In Alzheimer’s, Connection Between Bone, Brain, and Microbiome May Be Critical

NIH grant supports unique and innovative approach to Alzheimer’s research

TROY, NY – An estimated 50 million people worldwide live with dementia, a syndrome that progressively affects a person’s cognitive function. Alzheimer’s disease is the most common form of dementia, but a full understanding of the mechanisms behind how and why it occurs remains elusive.

With the support of a new grant from the National Institutes of Health, a team from Rensselaer Polytechnic Institute will examine the interactions between the brain, bone, and the gut microbiota in relation to Alzheimer’s disease. What the researchers learn could lead to new biomarker and therapeutic discoveries for both diagnosis and treatment.

“We believe that we live in a very bone-centric world,” said Deepak Vashishth, the director of the Center for Biotechnology and Interdisciplinary Studies (CBIS) at Rensselaer. “Anything that goes on in the body is somehow stored in bone, so it has a memory.”

Vashishth, a foremost expert on osteoporosis, is leading this research with Blanca Barquera, a professor of biological sciences and member of CBIS. Their angle on Alzheimer’s is unique.

They are focusing their efforts on osteocalcin, a bone-specific protein that affects a number of physiological processes, including energy expenditure and glucose levels. Osteocalcin also has the ability to cross the blood-brain barrier, where it binds to neurons and affects the synthesis of neurotransmitters.
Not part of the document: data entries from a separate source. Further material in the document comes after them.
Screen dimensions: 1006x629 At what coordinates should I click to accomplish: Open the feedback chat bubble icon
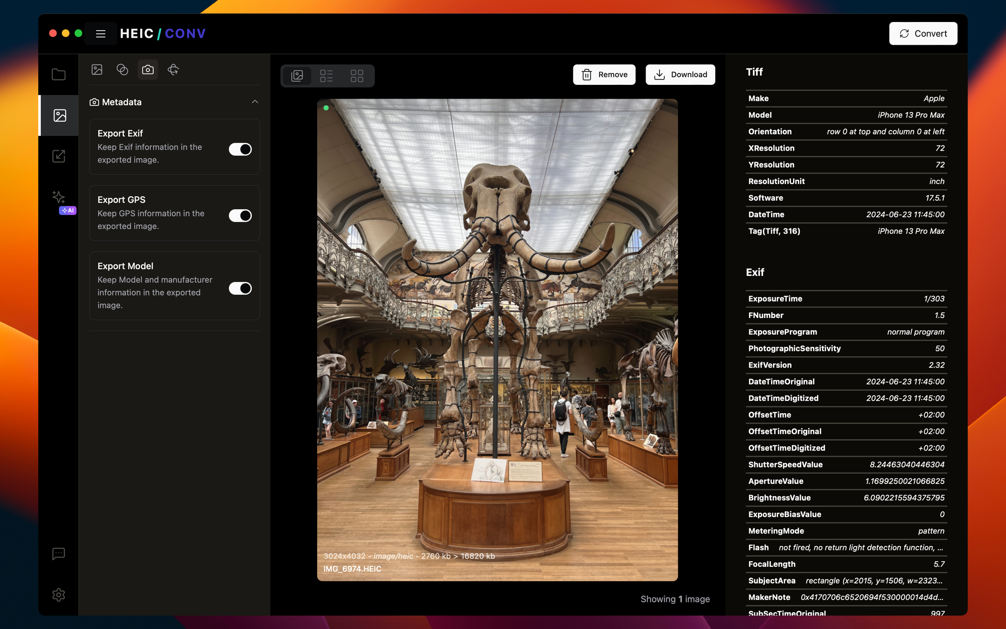coord(59,554)
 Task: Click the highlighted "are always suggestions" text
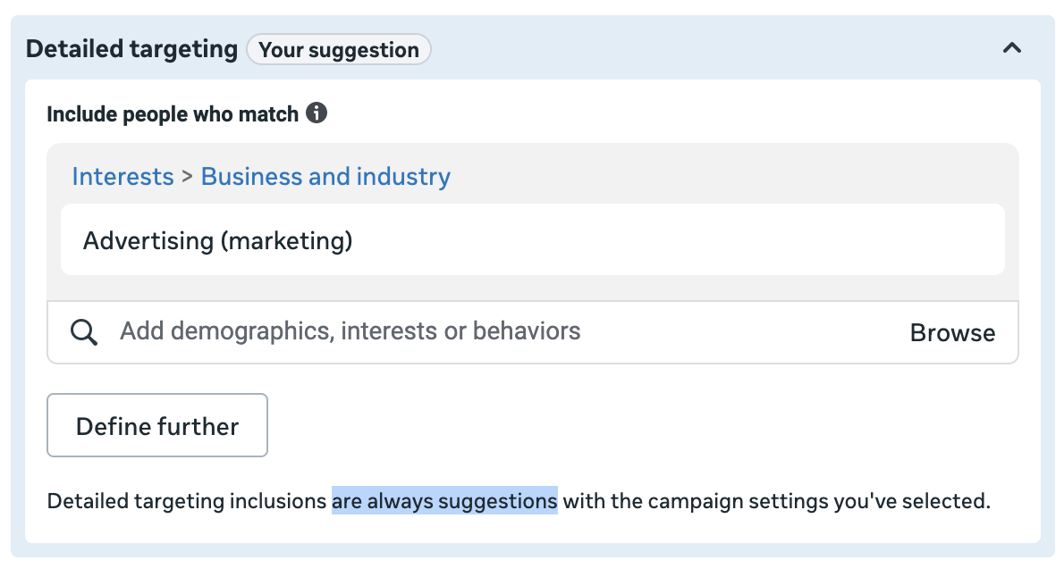coord(444,501)
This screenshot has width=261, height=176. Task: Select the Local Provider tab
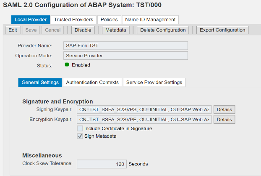[31, 19]
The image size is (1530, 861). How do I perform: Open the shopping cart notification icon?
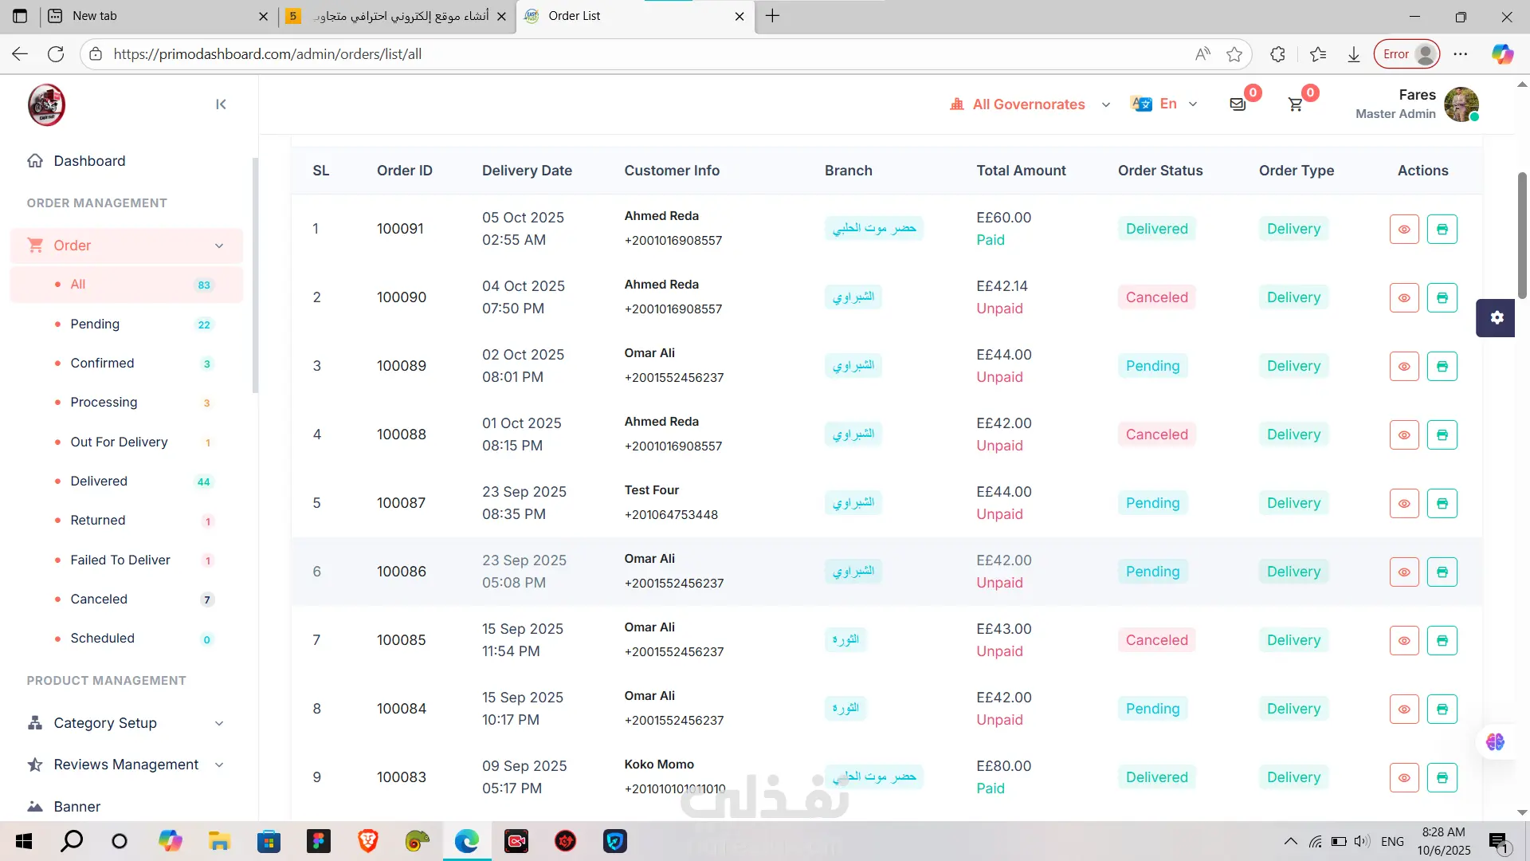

“Our theory is that the bone produces a protein, osteocalcin, which gets modified or not modified by the microbiome and then affects the brain function,” Vashishth said. “We are trying to determine if there is a correlation and a mechanistic link between the two, especially in the context of Alzheimer’s disease.”

In the microbiota – the collection of bacteria, fungi, protozoa, and viruses that live inside the human body – vitamin K, produced by some bacteria in the gut, regulates carboxylation, which in turn regulates the level of osteocalcin in the body. An altered composition of bacteria in the gut could affect vitamin K production, therefore affecting the level of osteocalcin in the body. Distorted levels of osteocalcin may affect glucose metabolism, leading to the formation of advanced glycation end-products, which are linked to Alzheimer’s disease and diabetes-related skeletal fragility.
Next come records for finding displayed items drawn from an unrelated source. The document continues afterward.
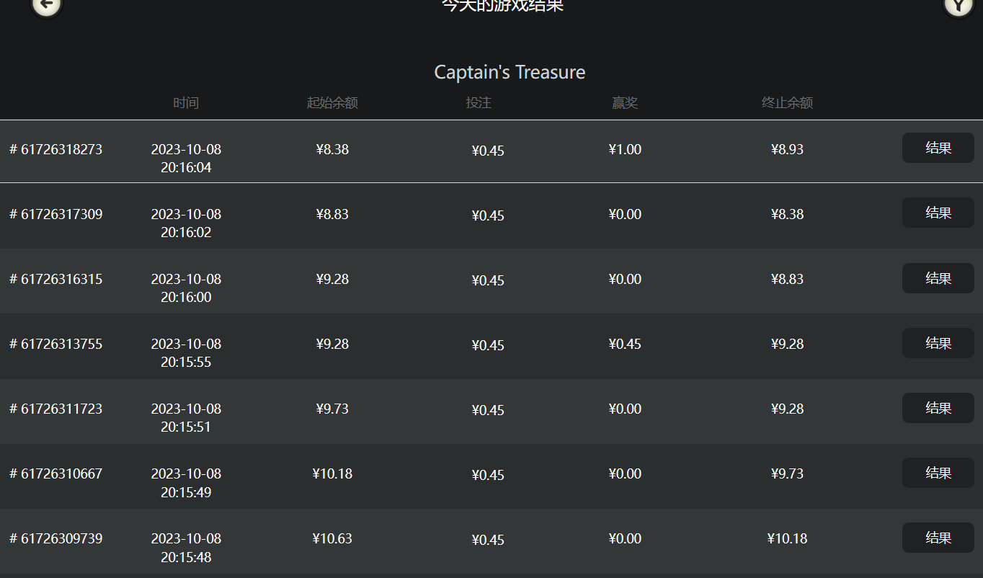Select game ID # 61726318273
Screen dimensions: 983x578
tap(56, 149)
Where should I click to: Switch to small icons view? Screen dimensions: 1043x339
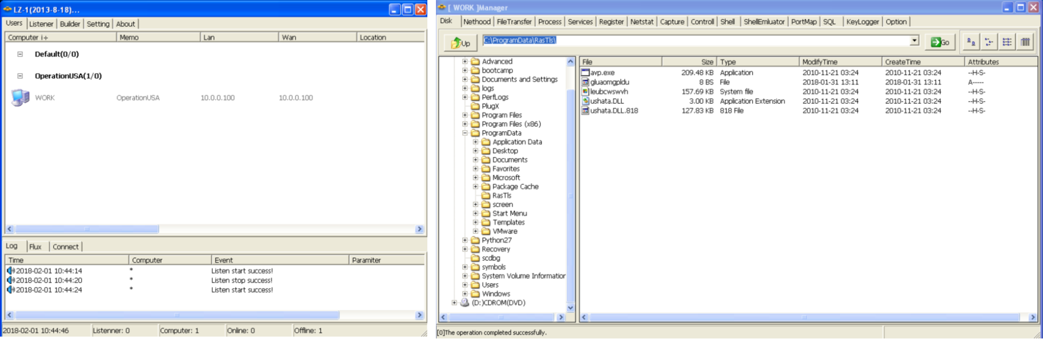point(989,42)
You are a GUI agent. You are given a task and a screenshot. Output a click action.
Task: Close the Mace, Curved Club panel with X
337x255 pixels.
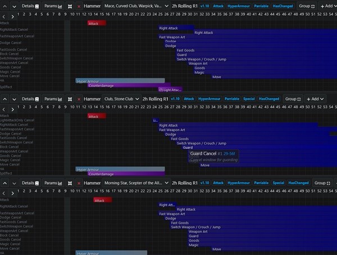79,5
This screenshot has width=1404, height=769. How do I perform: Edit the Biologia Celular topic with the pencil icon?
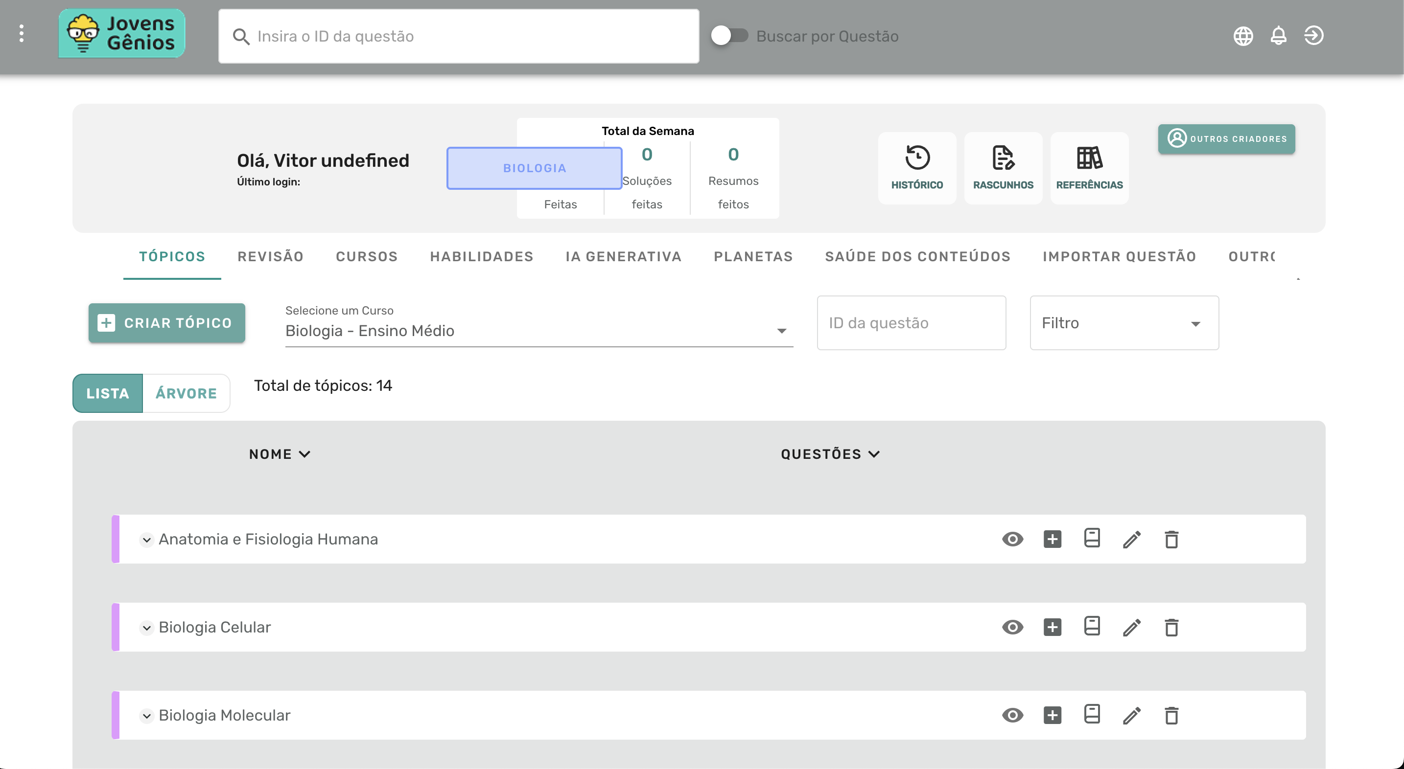pyautogui.click(x=1132, y=627)
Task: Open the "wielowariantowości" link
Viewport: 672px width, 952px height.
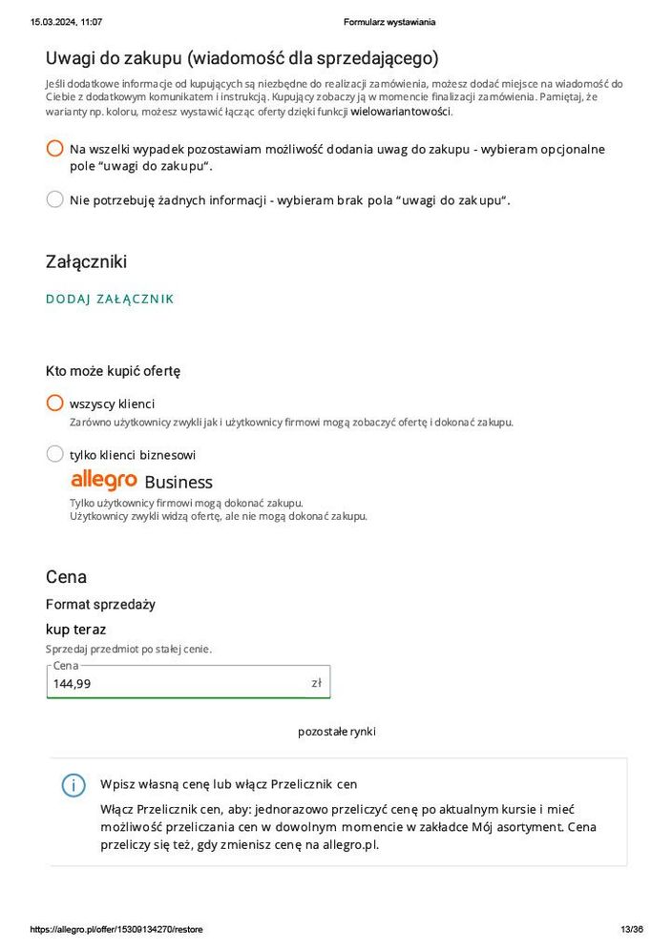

“This project, a collaboration between an engineer who studies bones and a biochemist who studies bacterial physiology, is an example of how fruitful interdisciplinary cooperation can be,” Barquera said.
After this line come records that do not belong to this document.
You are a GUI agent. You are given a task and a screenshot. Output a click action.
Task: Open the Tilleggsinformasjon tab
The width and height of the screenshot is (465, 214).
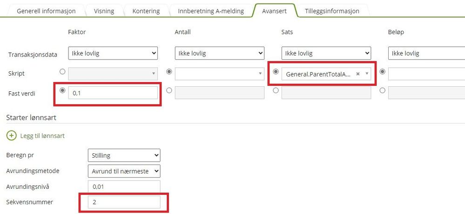point(332,11)
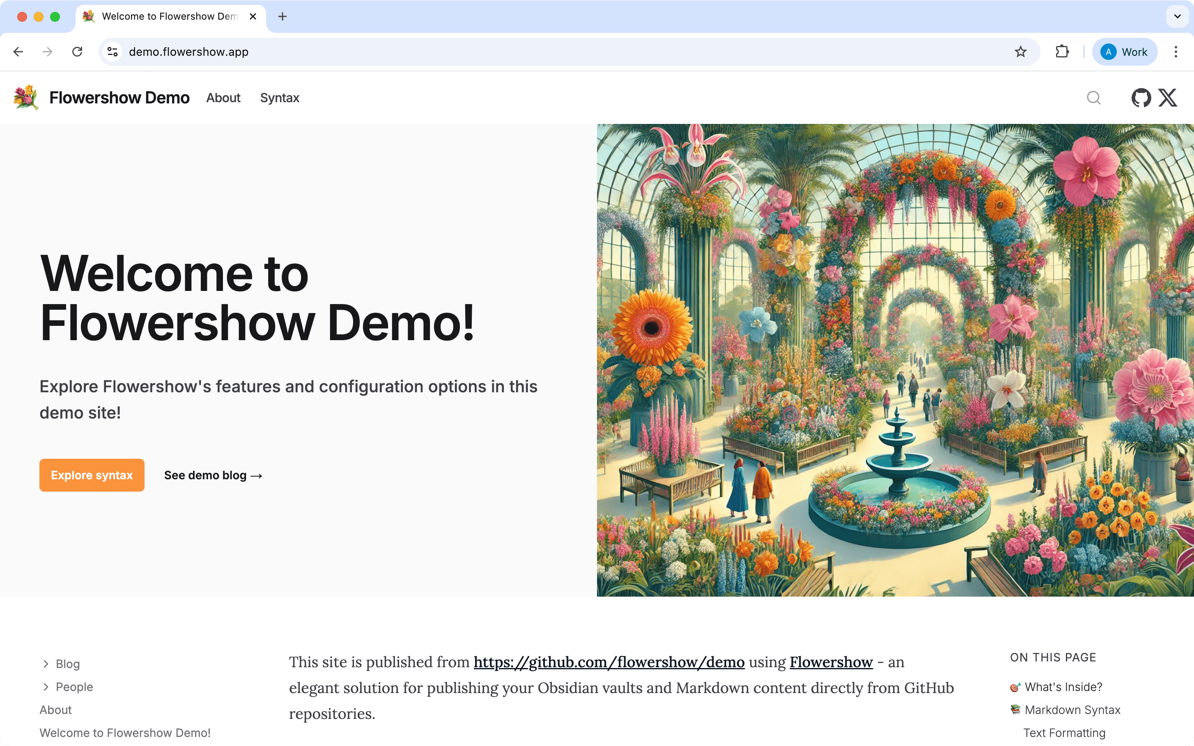Open the browser extensions puzzle icon
This screenshot has height=746, width=1194.
[x=1062, y=52]
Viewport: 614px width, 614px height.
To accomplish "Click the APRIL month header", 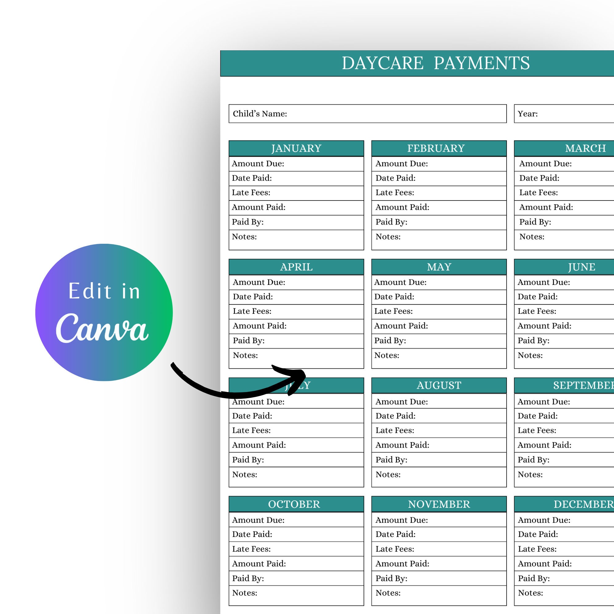I will (x=296, y=267).
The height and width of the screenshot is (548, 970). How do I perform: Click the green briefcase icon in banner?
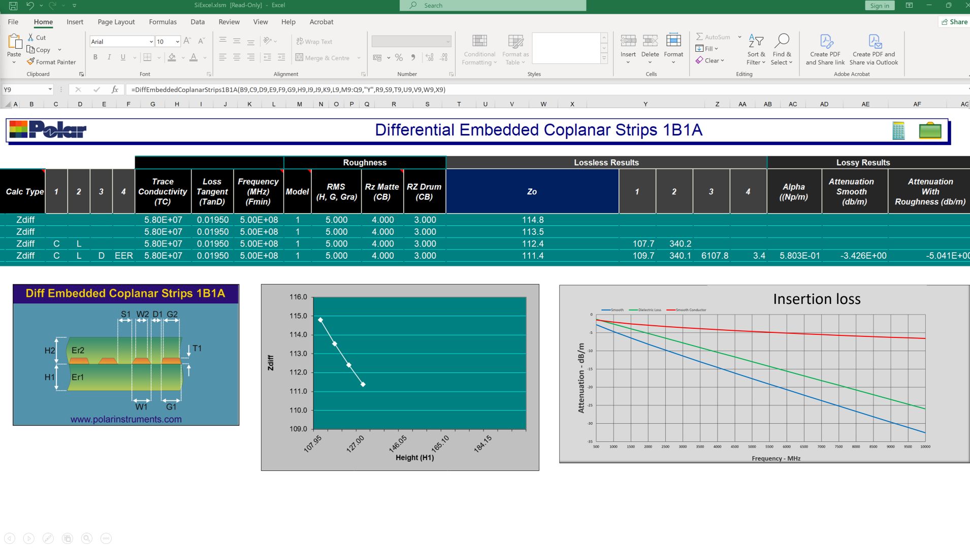pos(930,131)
This collaboration embodies the New Polytechnic model that drives education and research at Rensselaer. Leaning on Vashishth’s expertise in bone health and Barquera’s expertise on the gut microbiota, the team will determine the bone and microbiome alterations that happen alongside Alzheimer’s progression. Vashishth and Barquera will evaluate the effects of altering vitamin K production by gut bacteria on carboxylated osteocalcin, which may affect the onset of Alzheimer’s disease.